The dossier also said that Vance “previously criticized the idea of a Southern border wall,” called illegal immigration “about money,” and that he “opposed Trump’s Muslim ban.”
Newsweek reached out to the former President Donald Trump and Vance campaign for comment
The Dossier also mentions Vance’s wife Usha, who clerked for Kavanaugh.
The FBI announced in July that Iran had allegedly been separately plotting to kill the former president. Federal officials later revealed that Iran had hacked and stolen confidential information from the Trump campaign.
Iranian officials have denied involvement in any plot to assassinate Trump and called the hacking accusation “unsubstantiated and devoid of any standing.”

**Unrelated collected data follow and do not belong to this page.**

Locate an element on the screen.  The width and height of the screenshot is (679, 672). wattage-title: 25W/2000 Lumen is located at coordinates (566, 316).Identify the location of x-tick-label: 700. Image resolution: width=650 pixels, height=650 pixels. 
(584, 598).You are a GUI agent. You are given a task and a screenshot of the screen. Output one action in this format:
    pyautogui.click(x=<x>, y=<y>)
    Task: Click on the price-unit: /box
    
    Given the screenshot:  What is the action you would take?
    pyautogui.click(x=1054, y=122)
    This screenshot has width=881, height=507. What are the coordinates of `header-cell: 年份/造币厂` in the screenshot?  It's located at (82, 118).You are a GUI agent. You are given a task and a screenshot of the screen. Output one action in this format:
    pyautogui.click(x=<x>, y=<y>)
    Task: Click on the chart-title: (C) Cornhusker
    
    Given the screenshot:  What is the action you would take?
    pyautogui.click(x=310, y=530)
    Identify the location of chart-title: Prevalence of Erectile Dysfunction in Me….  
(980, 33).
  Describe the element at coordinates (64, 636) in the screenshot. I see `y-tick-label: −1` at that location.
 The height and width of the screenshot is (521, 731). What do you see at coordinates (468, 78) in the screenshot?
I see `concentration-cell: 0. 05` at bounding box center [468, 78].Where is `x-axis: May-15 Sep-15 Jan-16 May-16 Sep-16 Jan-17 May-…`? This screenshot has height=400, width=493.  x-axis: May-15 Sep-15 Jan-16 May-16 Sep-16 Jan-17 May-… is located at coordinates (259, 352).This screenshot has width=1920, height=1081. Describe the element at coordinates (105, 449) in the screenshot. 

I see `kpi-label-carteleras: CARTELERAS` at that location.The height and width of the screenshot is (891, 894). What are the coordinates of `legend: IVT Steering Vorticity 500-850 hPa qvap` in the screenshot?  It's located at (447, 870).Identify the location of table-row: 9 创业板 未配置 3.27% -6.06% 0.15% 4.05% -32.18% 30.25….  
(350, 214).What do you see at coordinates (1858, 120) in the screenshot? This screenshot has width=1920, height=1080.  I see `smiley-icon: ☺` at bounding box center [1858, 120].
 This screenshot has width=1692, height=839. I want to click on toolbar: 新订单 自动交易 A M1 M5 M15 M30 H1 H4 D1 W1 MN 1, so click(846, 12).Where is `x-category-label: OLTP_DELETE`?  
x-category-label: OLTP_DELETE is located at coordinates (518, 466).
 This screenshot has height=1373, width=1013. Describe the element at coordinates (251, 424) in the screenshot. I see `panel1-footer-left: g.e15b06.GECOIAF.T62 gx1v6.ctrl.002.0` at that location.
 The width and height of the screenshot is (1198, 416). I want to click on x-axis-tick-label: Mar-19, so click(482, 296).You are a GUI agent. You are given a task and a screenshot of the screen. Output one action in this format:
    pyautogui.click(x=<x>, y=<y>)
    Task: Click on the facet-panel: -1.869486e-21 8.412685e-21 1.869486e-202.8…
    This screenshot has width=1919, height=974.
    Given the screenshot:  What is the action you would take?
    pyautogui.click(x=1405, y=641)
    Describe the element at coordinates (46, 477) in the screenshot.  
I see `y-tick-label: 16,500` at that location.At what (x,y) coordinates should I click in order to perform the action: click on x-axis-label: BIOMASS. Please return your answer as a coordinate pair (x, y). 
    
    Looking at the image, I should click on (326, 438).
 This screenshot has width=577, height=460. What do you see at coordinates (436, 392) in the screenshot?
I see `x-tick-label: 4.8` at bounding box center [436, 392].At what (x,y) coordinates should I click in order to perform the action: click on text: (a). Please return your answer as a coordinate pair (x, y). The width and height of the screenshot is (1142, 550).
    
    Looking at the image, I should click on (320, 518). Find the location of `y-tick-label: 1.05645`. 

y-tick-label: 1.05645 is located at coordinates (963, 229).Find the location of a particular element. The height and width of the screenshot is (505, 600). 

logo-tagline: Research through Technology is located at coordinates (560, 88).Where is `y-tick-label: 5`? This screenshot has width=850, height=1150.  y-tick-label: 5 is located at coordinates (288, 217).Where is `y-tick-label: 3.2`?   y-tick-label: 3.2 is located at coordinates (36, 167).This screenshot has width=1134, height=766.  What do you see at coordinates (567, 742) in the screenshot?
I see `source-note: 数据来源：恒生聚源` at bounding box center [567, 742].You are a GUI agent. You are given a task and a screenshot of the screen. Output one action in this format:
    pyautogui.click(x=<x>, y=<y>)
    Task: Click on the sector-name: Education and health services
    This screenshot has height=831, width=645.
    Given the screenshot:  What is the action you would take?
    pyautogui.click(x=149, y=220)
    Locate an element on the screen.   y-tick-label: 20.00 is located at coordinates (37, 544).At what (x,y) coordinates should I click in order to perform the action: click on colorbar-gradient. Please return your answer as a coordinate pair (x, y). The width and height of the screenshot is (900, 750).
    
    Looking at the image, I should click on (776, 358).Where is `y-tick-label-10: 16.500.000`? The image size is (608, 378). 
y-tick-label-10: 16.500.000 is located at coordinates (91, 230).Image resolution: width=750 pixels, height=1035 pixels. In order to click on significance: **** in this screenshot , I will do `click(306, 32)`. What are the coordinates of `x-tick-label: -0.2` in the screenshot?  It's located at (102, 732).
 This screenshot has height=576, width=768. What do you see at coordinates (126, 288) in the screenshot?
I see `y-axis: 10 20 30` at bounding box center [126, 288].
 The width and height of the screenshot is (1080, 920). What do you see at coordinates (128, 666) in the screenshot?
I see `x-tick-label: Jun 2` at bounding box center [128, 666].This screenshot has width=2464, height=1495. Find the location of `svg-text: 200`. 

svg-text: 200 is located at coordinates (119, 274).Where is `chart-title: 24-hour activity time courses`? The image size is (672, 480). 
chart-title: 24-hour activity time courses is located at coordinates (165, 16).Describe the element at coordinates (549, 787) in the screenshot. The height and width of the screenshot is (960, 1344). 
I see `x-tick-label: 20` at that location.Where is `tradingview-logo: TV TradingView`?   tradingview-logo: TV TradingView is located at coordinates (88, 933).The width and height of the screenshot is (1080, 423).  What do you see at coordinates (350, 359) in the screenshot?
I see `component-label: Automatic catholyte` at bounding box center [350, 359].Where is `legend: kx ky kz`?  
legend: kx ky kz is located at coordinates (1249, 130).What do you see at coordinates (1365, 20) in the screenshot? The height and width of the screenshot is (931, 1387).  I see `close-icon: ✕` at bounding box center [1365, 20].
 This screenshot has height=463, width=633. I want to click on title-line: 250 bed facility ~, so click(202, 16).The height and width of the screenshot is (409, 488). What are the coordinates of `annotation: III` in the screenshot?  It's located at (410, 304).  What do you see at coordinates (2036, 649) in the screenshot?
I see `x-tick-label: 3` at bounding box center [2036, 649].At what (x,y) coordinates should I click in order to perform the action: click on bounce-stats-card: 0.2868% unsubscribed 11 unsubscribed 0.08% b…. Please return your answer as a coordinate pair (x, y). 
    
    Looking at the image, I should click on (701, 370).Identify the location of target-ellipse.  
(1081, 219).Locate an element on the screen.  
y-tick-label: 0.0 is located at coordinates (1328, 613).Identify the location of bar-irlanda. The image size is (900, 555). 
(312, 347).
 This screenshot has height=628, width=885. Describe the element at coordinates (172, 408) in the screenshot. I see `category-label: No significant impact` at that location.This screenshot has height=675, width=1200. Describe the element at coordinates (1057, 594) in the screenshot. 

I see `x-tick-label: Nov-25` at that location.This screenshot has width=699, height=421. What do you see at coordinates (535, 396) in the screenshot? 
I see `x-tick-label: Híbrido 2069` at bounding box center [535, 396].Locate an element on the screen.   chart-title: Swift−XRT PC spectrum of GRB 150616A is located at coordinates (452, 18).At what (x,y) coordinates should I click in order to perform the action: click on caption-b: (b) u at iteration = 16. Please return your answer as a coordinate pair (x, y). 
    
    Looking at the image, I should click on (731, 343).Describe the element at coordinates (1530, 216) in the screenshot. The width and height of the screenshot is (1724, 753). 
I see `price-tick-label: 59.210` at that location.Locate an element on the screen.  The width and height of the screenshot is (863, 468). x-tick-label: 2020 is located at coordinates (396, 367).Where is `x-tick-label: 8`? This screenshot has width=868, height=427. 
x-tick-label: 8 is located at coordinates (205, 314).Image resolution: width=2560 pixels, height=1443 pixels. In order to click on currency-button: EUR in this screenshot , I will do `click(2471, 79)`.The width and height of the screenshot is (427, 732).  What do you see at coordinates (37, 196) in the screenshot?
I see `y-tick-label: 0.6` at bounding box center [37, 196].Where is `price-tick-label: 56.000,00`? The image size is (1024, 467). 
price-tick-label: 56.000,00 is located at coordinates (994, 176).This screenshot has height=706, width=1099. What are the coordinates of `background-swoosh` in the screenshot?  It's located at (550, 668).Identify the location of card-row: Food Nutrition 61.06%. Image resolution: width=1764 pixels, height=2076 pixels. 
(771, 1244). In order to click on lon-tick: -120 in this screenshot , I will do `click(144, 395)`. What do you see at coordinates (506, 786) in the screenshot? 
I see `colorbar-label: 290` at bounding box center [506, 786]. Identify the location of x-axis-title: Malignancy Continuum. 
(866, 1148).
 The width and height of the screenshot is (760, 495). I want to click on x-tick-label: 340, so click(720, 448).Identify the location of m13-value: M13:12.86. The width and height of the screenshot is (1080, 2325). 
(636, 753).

“Such allegations are unsubstantiated and devoid of any standing,” the Iranian Mission to the United Nations said in a statement shared with Newsweek. “As we have previously announced, the Islamic Republic of Iran harbors neither the intention nor the motive to interfere with the U.S. presidential election.
In August, the Office of the Director of National Intelligence (ODNI), Federal Bureau of Investigation (FBI) and Cybersecurity and Infrastructure Security Agency (CISA) identified “increasingly aggressive Iranian activity during this election cycle, specifically involving influence operations targeting the American public and cyber operations targeting presidential campaigns.”
“This includes the recently reported activities to compromise former President Trump’s campaign, which the IC [intelligence community] attributes to Iran,” the statement said.
Senator Lindsey Graham told Fox News‘ Jesse Watters Primetime that Iran should “pay a price” for allegedly targeting Trump and attempting to “undermine” the 2024 presidential election.
Klippenstein said the intelligence community wouldn’t confirm if the Vance dossier was part of the stolen campaign materials.
The documents come from a person Klippenstein called “Robert,” who told the journalist that his motives for releasing the documents “doesn’t matter.”
“Let the media and the authorities go ahead with their own guesses and bullshits [sic],” Klippenstein said “Robert” told him. “I just want to shine some light into the dark room.”